5. Per contra, Mr. Joshi, learned advocate for the respondent Corporation has opposed the appeal and contended that the appellant is not entitled for the prayers prayed for in the Reference and the Labour Court as well as the learned Single Judge has rightly rejected the claim raised by the appellant. Mr. Joshi contended that the Labour Court has come to a definite finding that there is no breach of Section 25H and G and hence, no interference is called for and the appeal being meritless, deserves to be dismissed.
6. No other or further submissions have been made by the learned counsel appearing for the parties.
C/LPA/671/2021 ORDER DATED: 25/04/2022
7. Upon considering the submissions made and on perusal of the impugned order as well as the relevant evidence adduced before the Labour Court, it clearly transpires that the appellant had worked from 16.04.1997 to 08.02.2000 continuously. However, his services came to be terminated without following any procedure on 08.02.2000. The evidence on record before the Labour Court also clearly shows that the seniority list from 2000 onward is in possession of the Municipality. Even in the cross-examination of the employee of the Municipality, it has come on record that no notice or notice pay has been given to the appellant before his termination. The Labour Court has thus committed error in appreciating the evidence on record. We also find that the learned Single Judge while considering the documents Mark 37/1, which was not proved by the Municipality before the Tribunal. The record clearly indicates that the appellant came to be appointed on daily wages as Clerk with remuneration of Rs. 72.90 from 16.04.1997 and he worked continuously till 07.02.2000. However, considering the time gap between the date of termination and today, instead of reinstatement, same lumpsum compensation should be granted in lieu of reinstatement, as we find that the authorities have committed breach of Section 25H. Following the ratio laid down by the Apex Court in the case of Bhavnagar Municipal Corporation Vs. Jadeja Govubha Chhanubha & Anr. reported in AIR 2015 SC 609, we deem it fit to quantify the backwages considering the period of 4
C/LPA/671/2021 ORDER DATED: 25/04/2022
years, i.e. from 16.04.1997 to 08.02.2000, at Rs.2 lakhs to be paid to the appellant by the respondent municipality as lumpsum compensation in lie of reinstatement. However, as held by the Apex Court in the case of Bhavnagar Municipal Corporation (supra), no adverse inference can be drawn against the respondent Municipality for failure to produce relevant document in its possession.
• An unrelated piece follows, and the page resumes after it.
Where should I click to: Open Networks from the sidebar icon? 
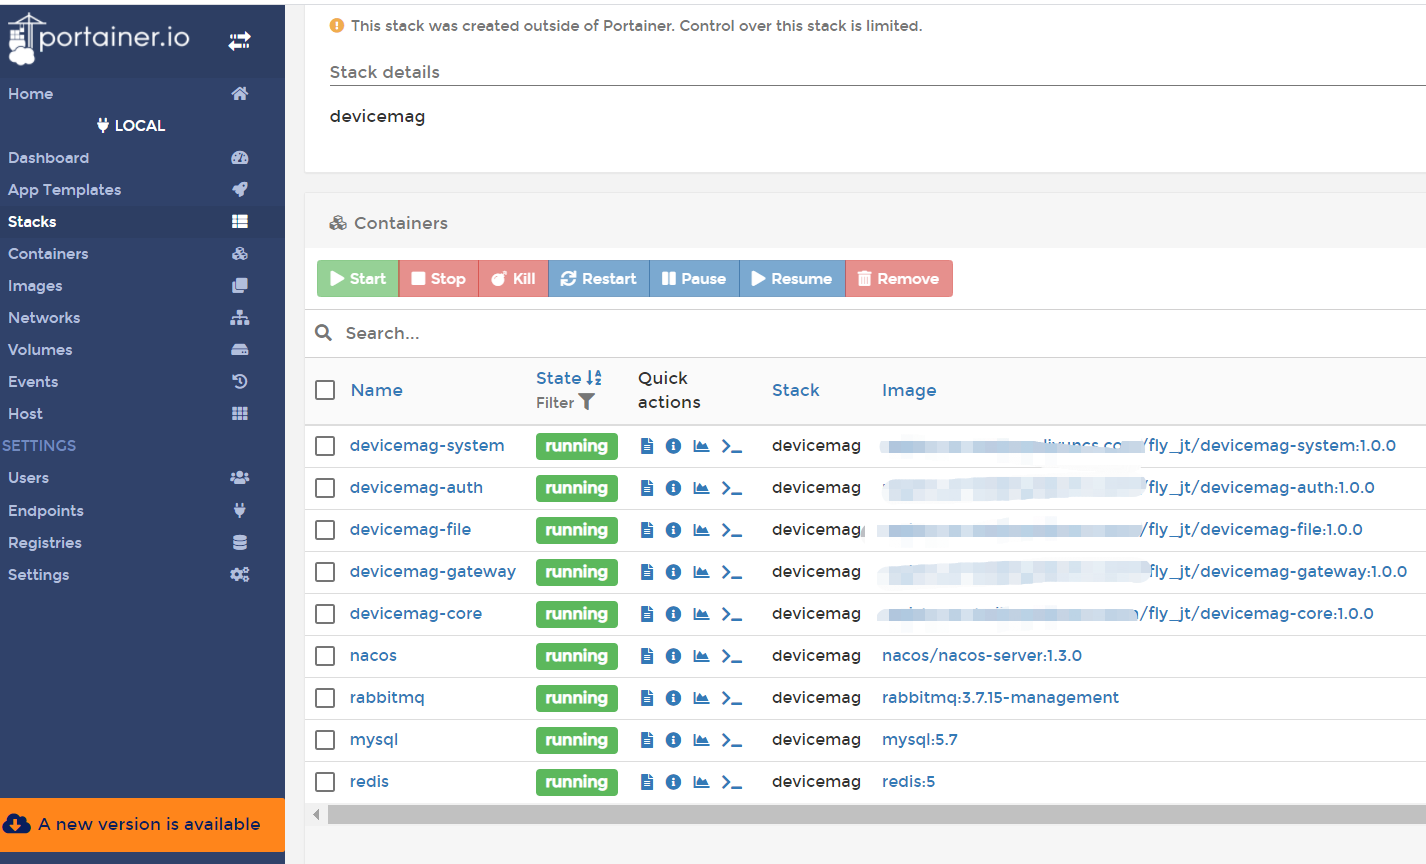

8. Considering the totality of facts therefore, instead of reinstatement, monetary compensation should be awarded in this case. The Respondent municipality shall pay an amount of Rs. 2 lakhs from the date of the receipt of this judgment failing which the same shall bear interest at the rate of 6% p.a. from the date of this order till the actual payment of amount is made to the appellant. The appeal is disposed of accordingly.